- Directed by: Burak Arliel
- Written by: Deniz Yeşilgün, Gökhan Zincir
- Music by: Alpay Göltekin, Alp Yenier
- Distributed by: Filmpot
- Release date: May 20, 2011;
- Running time: 91 minutes
- Country: Turkey
- Languages: Turkish, English & French

= Turkish Passport (film) =

Turkish Passport is a 2011 Turkish film directed by Burak Arliel that purports to tell the story of rescue of Jews during the Holocaust by Turkish diplomats. It was promoted as "the only Holocaust film with a happy ending".

The film competed in the 'European Documentary' category at the European Independent Film Festival 2012.

The historical accuracy of the film has been criticized, for presenting unsubstantiated accounts of rescue. Historian Marc David Baer calls it a "propaganda film". Turkish-born historian Uğur Ümit Üngör states that the film is "based on manipulation, mystification, and misrepresentation".

==Production==
Turkish Jews helped to produce the film. Historian Uğur Ümit Üngör states that "The attitudes of these Jewish community leaders represent the Stockholm syndrome of some minority elites in Turkey, who believe that only absolute conformism to the Turkish government can guarantee their security in the country." The film was financed partly by the Turkish government.

==Synopsis==
Turkish Passport tells the story of diplomats posted to Turkish embassies and consulates in several European countries, who are presented as saving numerous Jews during the Second World War. Whether they pulled them out of Nazi concentration camps or took them off the trains that were taking them to the camps, the diplomats, in the end, ensured that the Jews who were Turkish citizens could return to Turkey and thus be saved. The film portrays diplomats as saving not only the lives of Turkish Jews, but also rescued foreign Jews by giving them Turkish passports.

At the end of the film, Jews are depicted celebrating after their train crosses the border from Bulgaria into Turkey. Contrary to what is portrayed in the film, 15,000 Jews from this region had fled as a result of the 1934 Thrace pogroms.
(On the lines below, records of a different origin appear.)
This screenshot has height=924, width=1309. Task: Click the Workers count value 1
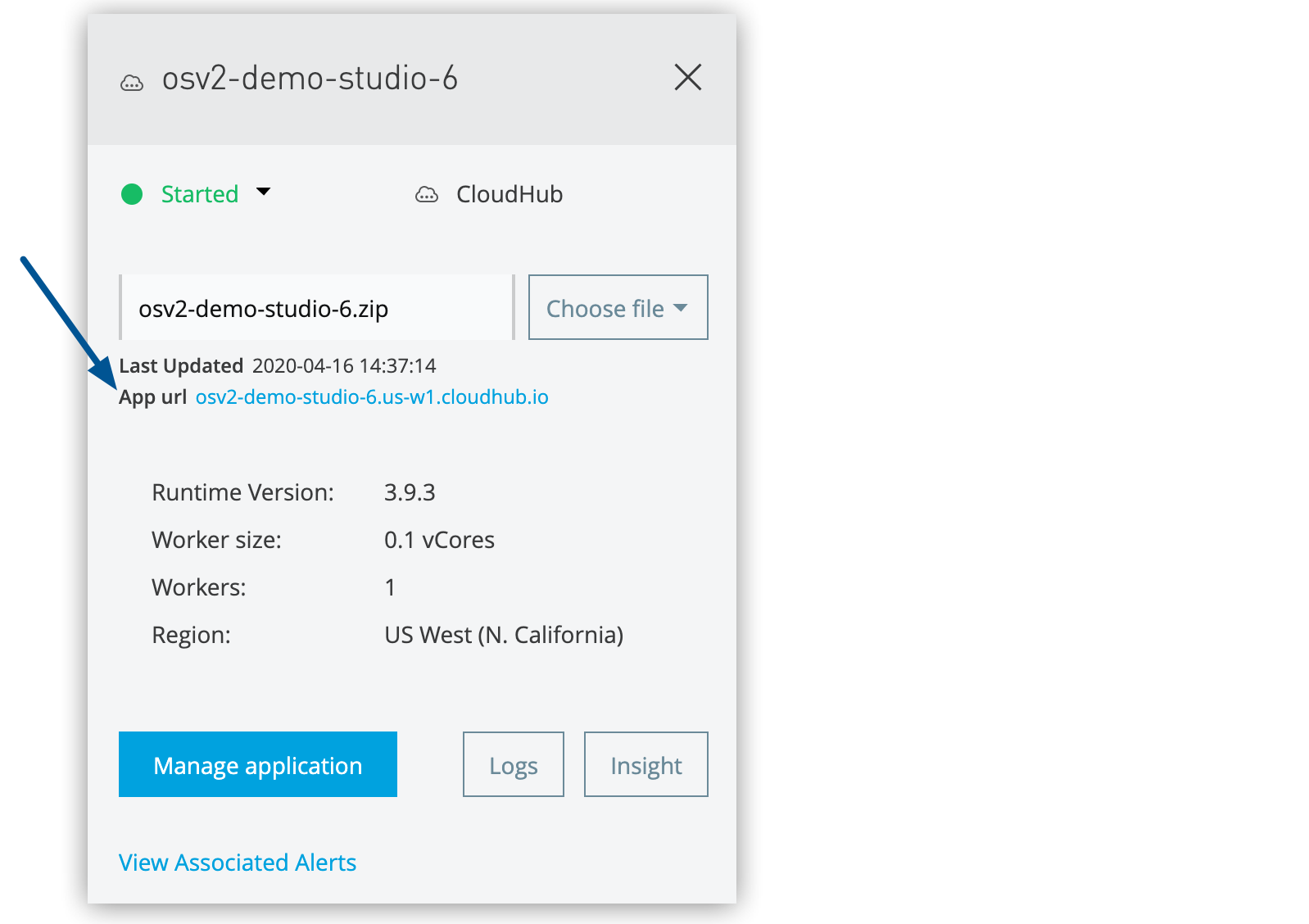(x=390, y=587)
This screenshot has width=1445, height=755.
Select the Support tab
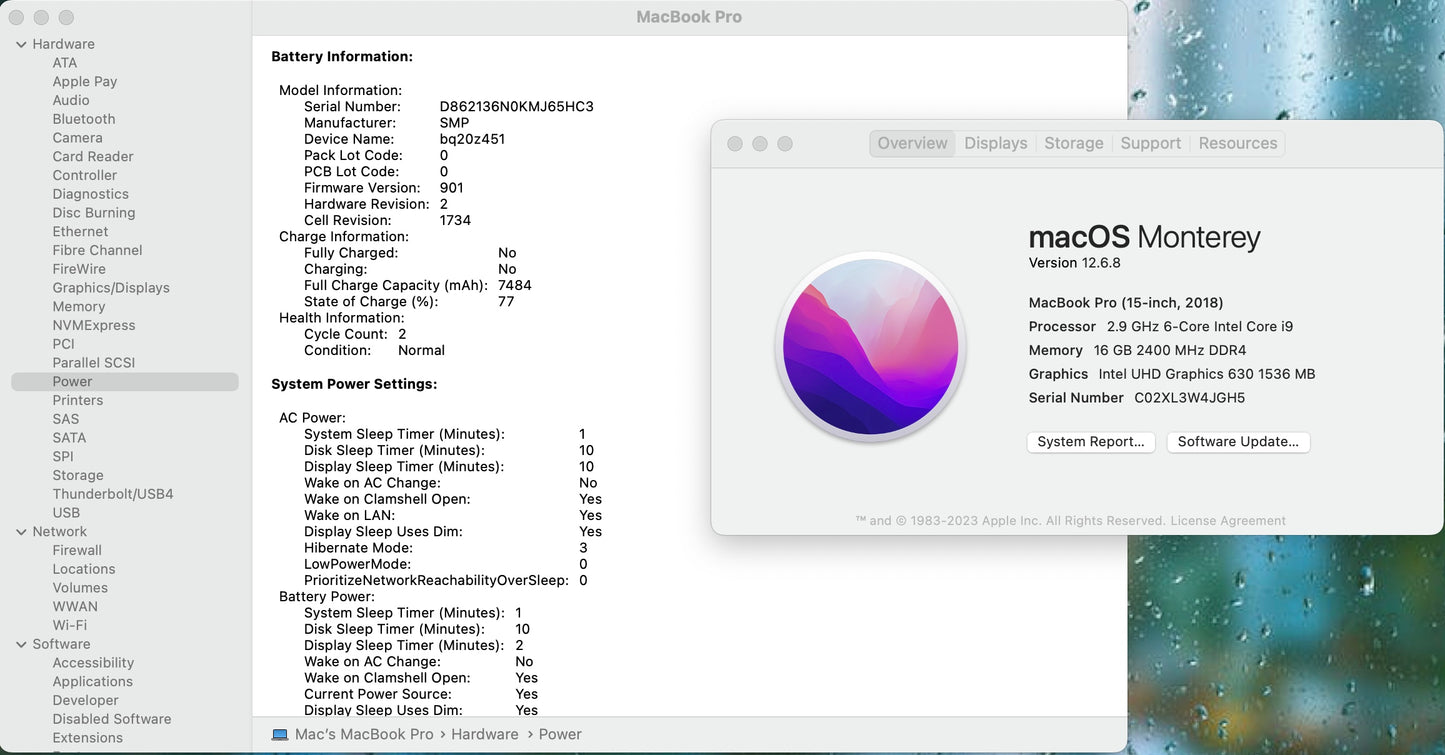(x=1150, y=143)
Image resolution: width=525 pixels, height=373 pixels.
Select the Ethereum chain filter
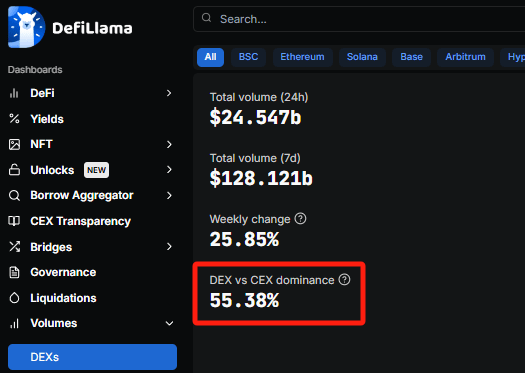click(303, 57)
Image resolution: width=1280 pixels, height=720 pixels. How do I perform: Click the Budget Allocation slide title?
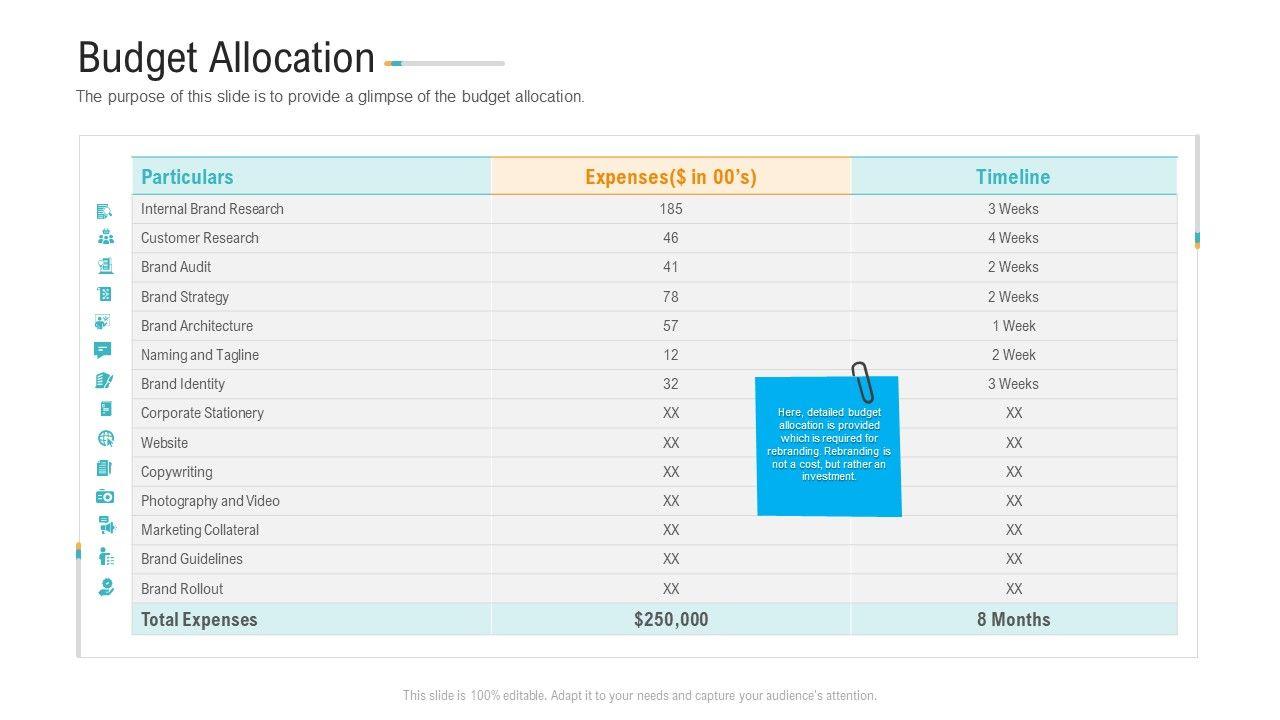226,58
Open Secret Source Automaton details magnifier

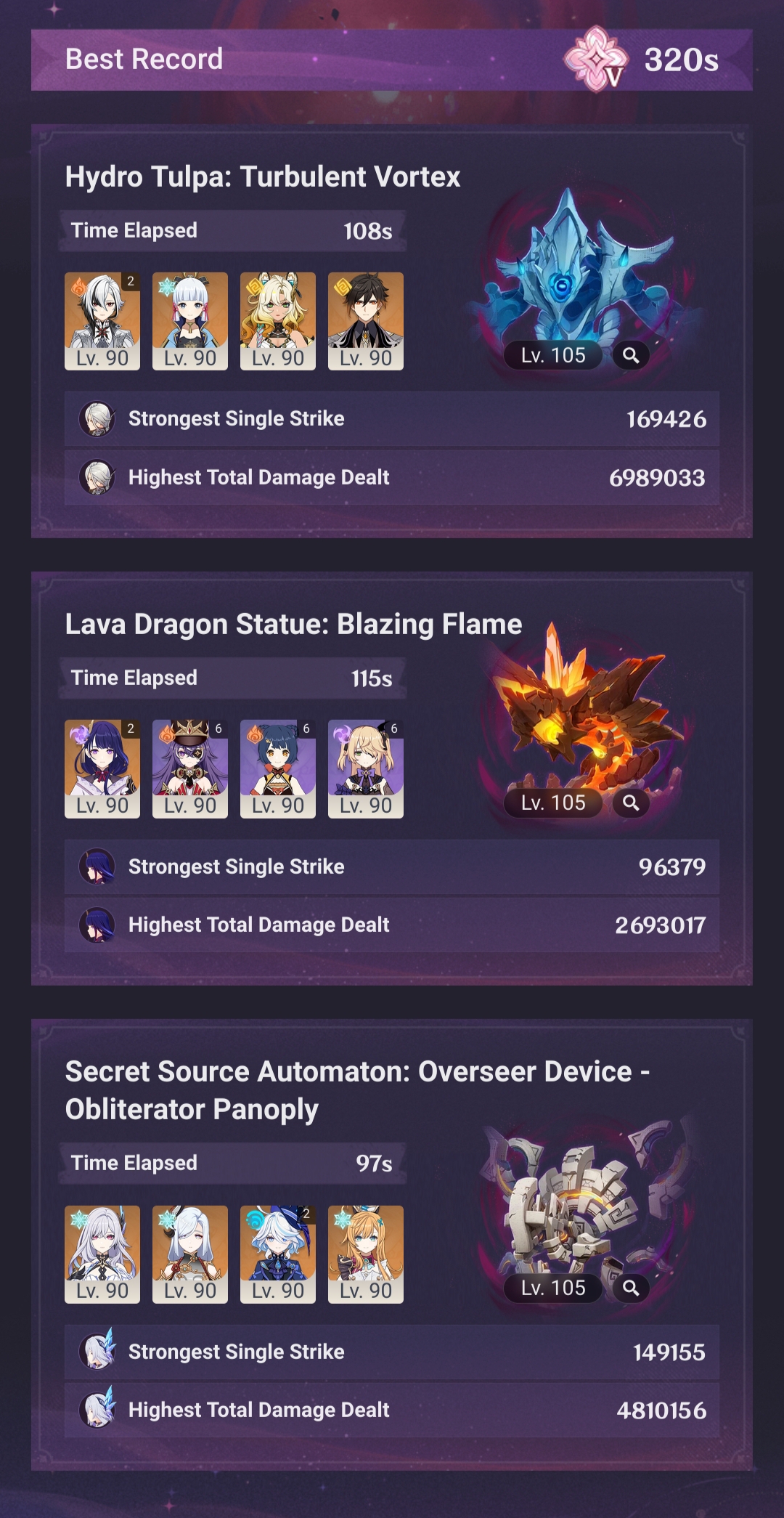(631, 1288)
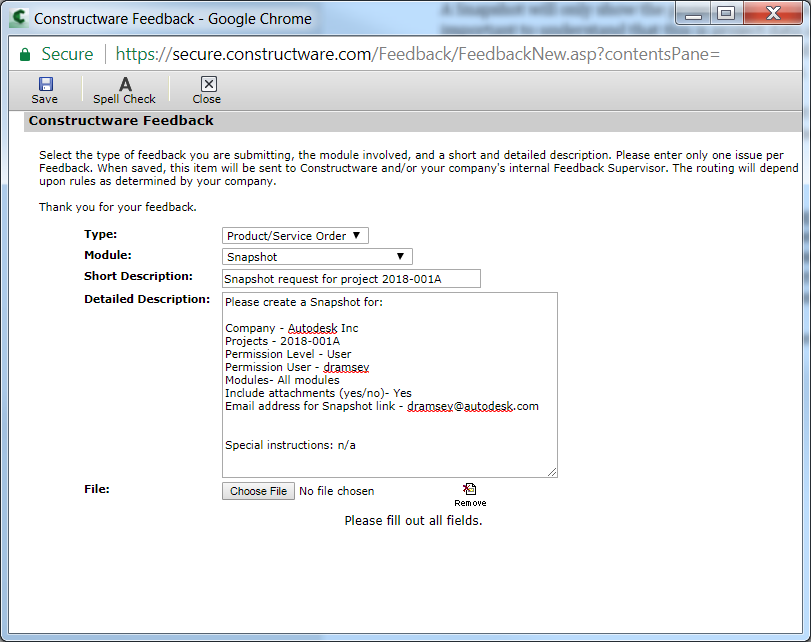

==Awards and coverage at festivals==

- The film was shown for the first time at the Cannes Film Festival on May 18, 2011.
- At the 2011 Moondance International Film Festival, it won 'Best Feature Documentary Award' in the Foreigner Category
- Adana Golden Boll Film Festival 2011 - Feature Film Finalist Category -
- Antalya Golden Orange Film Festival 2011 - Special Screening -
- Atlanta Jewish Film Festival 2012 - included to program -
- The European Independent Film Festival 2012 - Foreigner Category, Best Feature Documentary Finalist -
- Zagreb Jewish Film Festival 2012 - included to program -
- UNSPOKEN Human Rights Film 2011 - included to program -
- Amsterdam Turkish Film Festival - participated -
- Yosemite Film Festival 2011 - the winner of the John Muir Award

==Historical accuracy==
The historical accuracy of the film has been criticized. The claimed rescues are not substantiated beyond the testimony of alleged rescuers. One of the alleged rescuers profiled in the film, Behiç Erkin, was a perpetrator of the Armenian genocide. Thousands of expatriate Turkish Jews were deported to the death camps because their citizenship was denied by Turkish officials, but this fact is never mentioned in the film. Only one Turkish diplomat, Selahattin Ülkümen, has been recognized as Righteous Among the Nations, but he is not covered in the film.

According to historian Corry Guttstadt, the film "aims at reinforcing the Turkish official line, which states that Turkey generously saved thousands of Jews during World War II", despite the lack of evidence to support this narrative. She criticizes a variety of historical inaccuracies in the film, calling it a pseudo-documentary.

Baer states that "Turkish Passport and efforts like it are actually a form of Holocaust denial", since they ignore the fate of Turkish Jews who were killed.